I am not the only one who finds Pio worship more than a bit disturbing. Father Tonino Lasconi, an expert on saints and religious teaching, told ANSA:

"Despite all their years of religious education our flock is extremely ignorant. They don't seem to realise Jesus and the Madonna are on a different plane".

I plan to use this line at the dry cleaner next time.

Thursday, October 26, 2006

A day at the movies

I would like to take back my previous disparaging statements about contemporary Italian cinema. I've seen a lot of cinema lately, on the job and off. I've seen in the past few weeks, five Italian films, four of which were excellent, in fact, a few candidates for Il Sette Bello's "Best of 2006" designation. Sadly, there is not much demand for these films outside of Italy so you may have to wait until they come out on DVD, or check your art house listings.

They are (in no particular order):

La Stella che non c'e -- this one was shortlisted for the Golden Lion at The Venice Film Fest. Still, it's distribution outside of Italy is meager. It's a great tale about the creepy side of Globalization.

NuovoMondo - The New World. A Sicilian family, dirt poor and barely educated, strike off for America at the turn of the last century. Che magnifico! There are scenes I won't ever forget, including the creepiest marriage-arrangement scene on the grounds of Ellis Island. Extra props for the Nina Simone soundtrack.
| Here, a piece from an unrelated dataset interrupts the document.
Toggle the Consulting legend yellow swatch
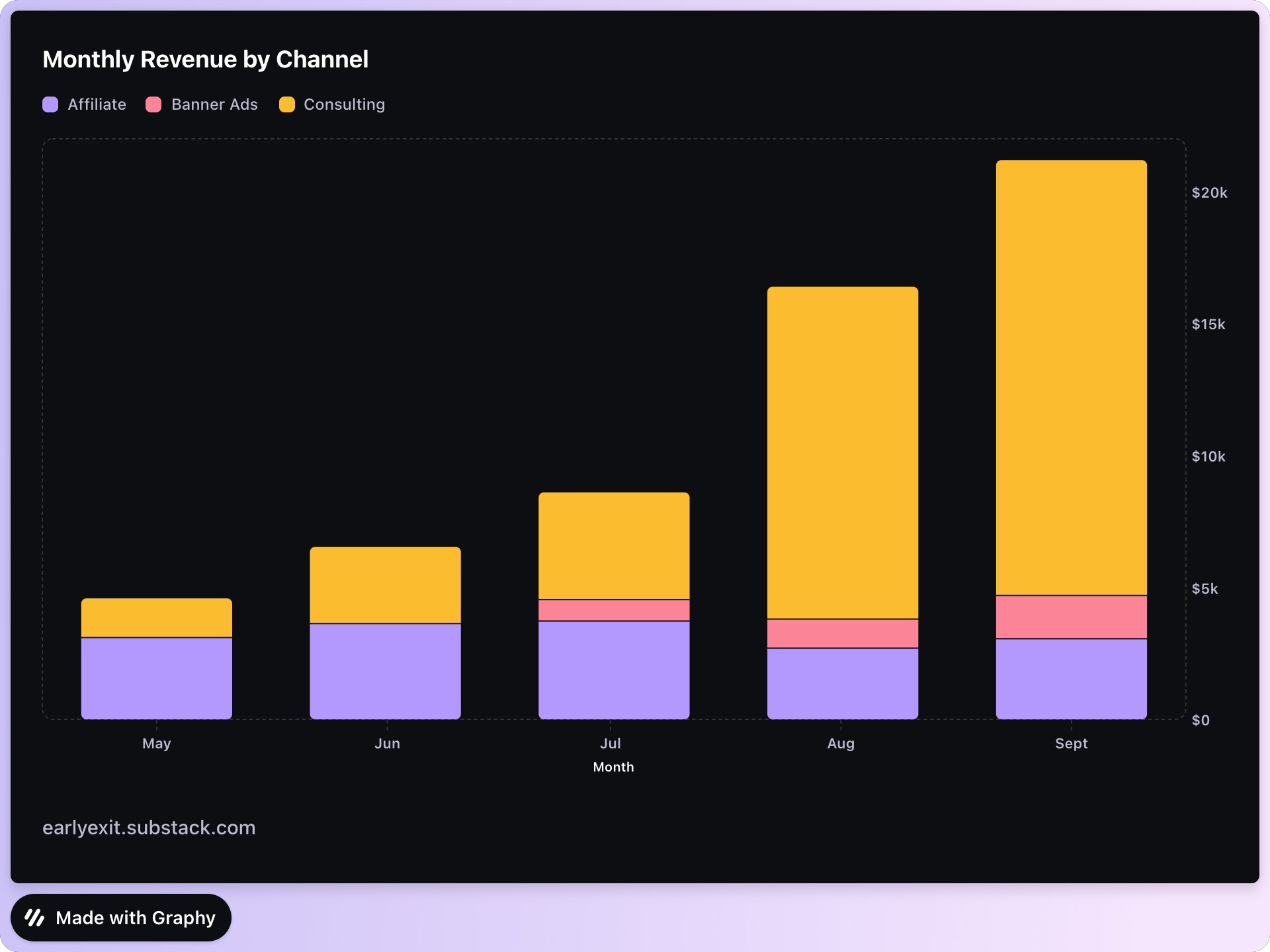The height and width of the screenshot is (952, 1270). click(287, 104)
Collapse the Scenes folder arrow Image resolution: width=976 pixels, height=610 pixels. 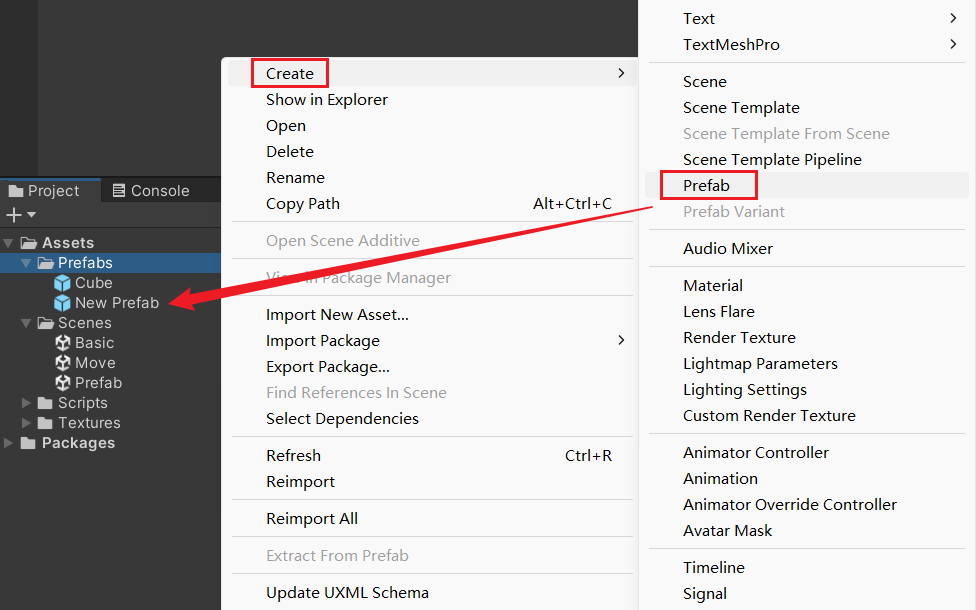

Orchestra di Piazza Vittorio - A sweet documentary about the mixed-race community of Piazza Vittorio. The filmmaker and a musician assemble a group of African, South American and Asian musicians to form an orchestra. This is a low-budget doc, but the characters are brilliant and the music is really catchy. I particularly liked it as Rome seems, at times, to be the least multi-cultural city I've ever lived in.

N. Io e Napoleone. This one made a big splash at the RomeFilmFest, then fizzled at the box office. It's an historical pic about a mad chap from Elba obsessed with killing Napolean. Instead, he becomes the exiled dictator's personal secretary. Some great performances, great scenery and great story. And Monica Bellucci? Small role, but larger than life in person.

The Unknown ("La Sconosciuta") - Another FilmFest premiere, this one scored big reviews. I won't be so charitable. The cast is great, but director Guiseppe Tornatore (Malena, Cinema Paradiso)really has a problem with subtle suspense. The score was painful at times. This one though will likely get a good look from overseas distributors, but doesn't stand a chance in the ISB year-end "Best of" roundup. Sorry, Tornatore.

Sibillini at dusk

Here's a great photo courtesy of my mischievous neighbour Michael.

Six words or less

I'm teaching my students the art of brevity these days, no easy task to master, as is evident from this blog from time to time. Today, I came across this exercise in curtness, courtesy of Wired: construct a six-word story of your life. Nothing more, nothing less. 'Nuff said.

Mine might go something like this:
"Lost job. Misplaced priorities. Found paradise."

Friday, October 20, 2006

Italy: from chic to junk

Economists and bean-counters stole headlines from the celebs in the past day. The big news is not the FilmFest here, but instead the ingnominous position Italy finds itself in these days, credit-wise. S&P and Fitch, two of the big 3 credit agencies, cut their credit rating on Italy. Not good for a country with the third largest national debt on the planet. Italy's credit S&P rating is now A+, worse than Portugal, a country that was on the brink of 3rd world status 15 years ago.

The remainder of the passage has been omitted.